Opinion | Puerto Rico’s Future Should Protect Puerto Rico’s Women

Not everyone in Puerto Rico agrees we are the oldest colony in the world. But as a territory that is neither independent nor a state — we have no voice in Congress — the tension feeds lack of clarity and an illusion of self-governance that obscures our political reality. It robs us of a defined national identity, an economic road map and political dignity.

Dignity may sound like an abstract concept in the face of the material challenges the island continues to face, but in its absence these challenges color daily life in myriad ways. Our infrastructure is in shambles. Our politicians are selling off the land piecemeal in a doomed effort to buttress an economy broken by decades of neglect and misguided federal and local policies. Perhaps most urgently, we have a history of gender-based violence that ranks among the highest in the world. Puerto Rico’s enduring colonialist legacy is often at the root of this violence.

In April, American lawmakers reignited an effort to give Puerto Ricans a vote on the island’s status. This time, unlike the last six plebiscites, the results would be binding. If we are once again given the opportunity to decide our future — be it statehood, independence or a version of the commonwealth — whatever we choose must lay the groundwork for a national narrative that rescues our history and makes a relationship of political dignity possible, first with ourselves and then, if we choose, with the United States.

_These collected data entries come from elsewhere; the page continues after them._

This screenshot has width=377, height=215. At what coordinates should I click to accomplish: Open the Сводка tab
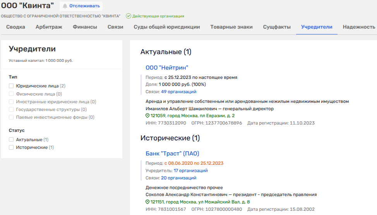tap(15, 27)
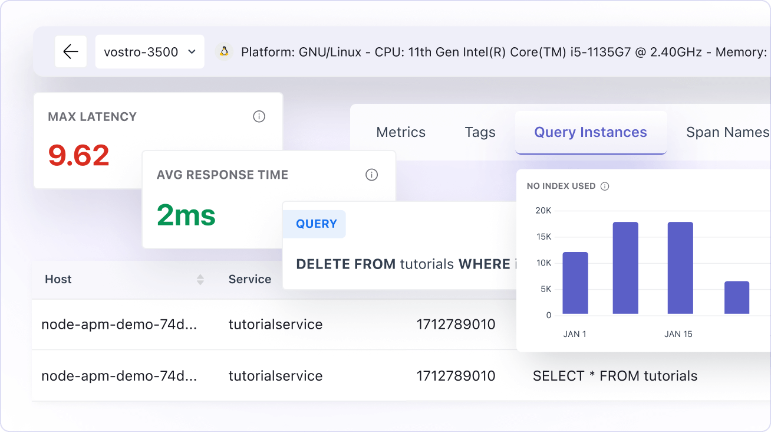Open the MAX LATENCY info icon
The width and height of the screenshot is (771, 432).
(259, 116)
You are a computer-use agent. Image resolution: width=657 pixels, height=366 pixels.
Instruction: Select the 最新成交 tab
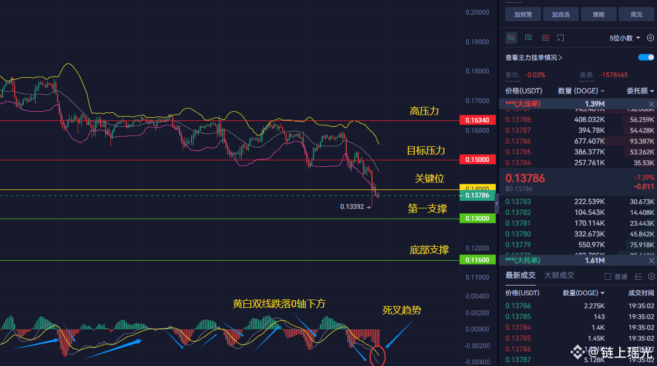click(521, 275)
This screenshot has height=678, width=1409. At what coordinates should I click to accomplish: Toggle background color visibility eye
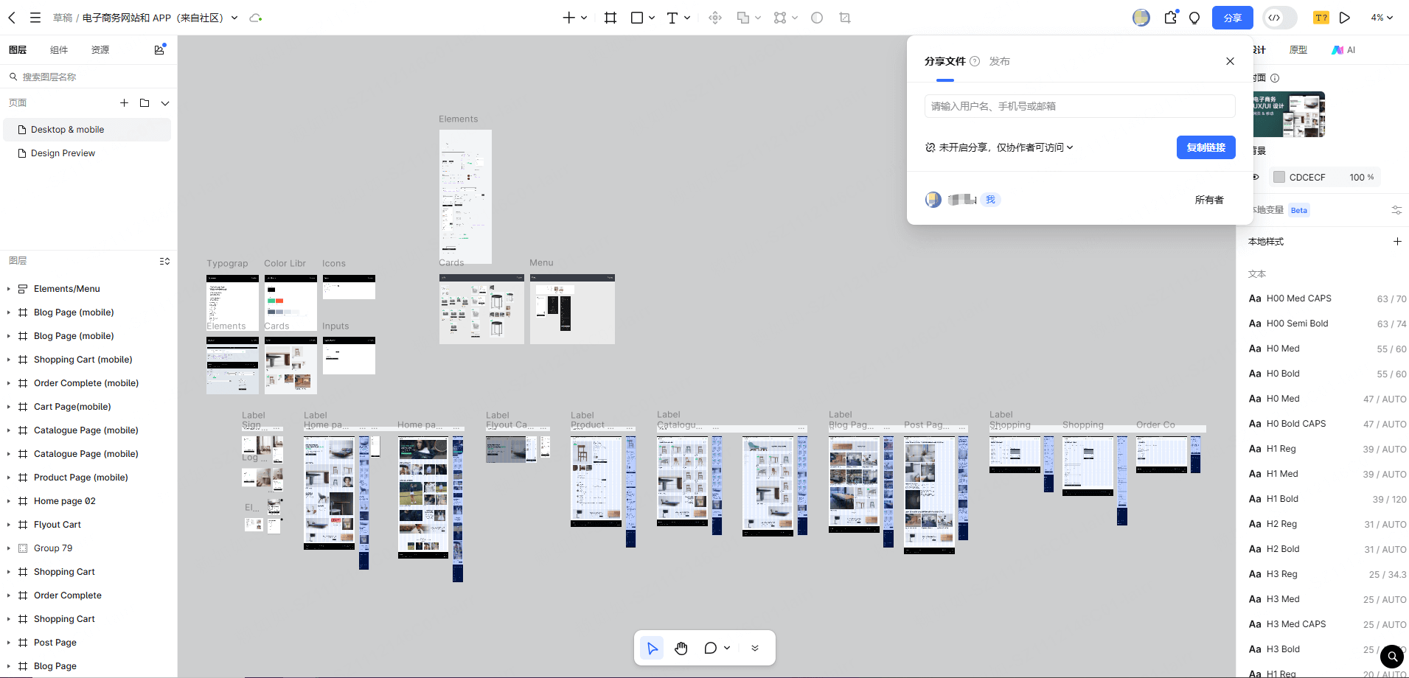pos(1256,178)
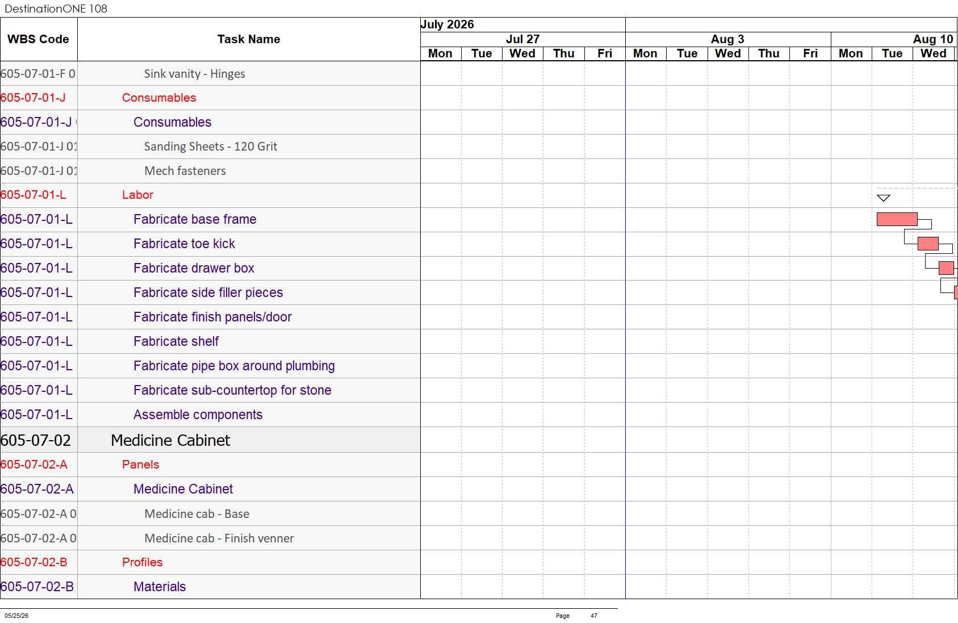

Our patriarchal culture too often tells Puerto Rican men that they must be the bosses of their families and deciders of their destinies. ‌That macho mentality also shames men for not going to war against American imperialism. Though the United States may not fancy itself a colonizer, it has crafted a narrative that willfully ignores our history of resistance and strategic negotiation, and which doesn’t acknowledge how these men (not to mention women) have earned the relationship with their very real contributions of blood and riches.

Colonization puts in place the systems and structures often at the root of heightened violence against women. Frances Negrón Muntaner, a professor at Columbia University, who has studied the harms of colonial subjection in the Caribbean and in Puerto Rico specifically, explained that there is a pattern of violence against those who identify as, or are perceived to be, feminine. “There seems to be a need for men to assert control and exact pain from these subjects,” she told me. That link is amply documented well beyond the case of Puerto Rico by scholars like Emilia Quiñones-Otal. In her investigation, which examined regions where the United States intervened after the Monroe Doctrine and the Cold War, she wrote, “we can observe the dynamics of gender violence that are linked to imperialist invasions.”

One such example is Guyana, where, according to a 2019 report by United Nations Women, more than half of all women have experienced intimate partner violence. Gender-based violence contributes greatly to suicide rates, which is the second highest in the world in Guyana. Scholars have drawn a connection between the country’s rate of violence, its colonial roots and the patriarchal power structures that were established during slavery and are alive to this day.

I grew up in Carolina, a town 15 minutes from San Juan. For years I thought the women in my family had the worst taste in men. I never understood why they stayed with men who beat them for not asking permission to leave the house or otherwise “disobeying,” or for any attitude that appeared to challenge their all-encompassing supremacy. I thought that to survive, we women had to make ourselves small, meek. But even that wasn’t enough. My grandmother, aunt and mother would eventually leave the men who beat and bloodied them, and ours became a family of women without men.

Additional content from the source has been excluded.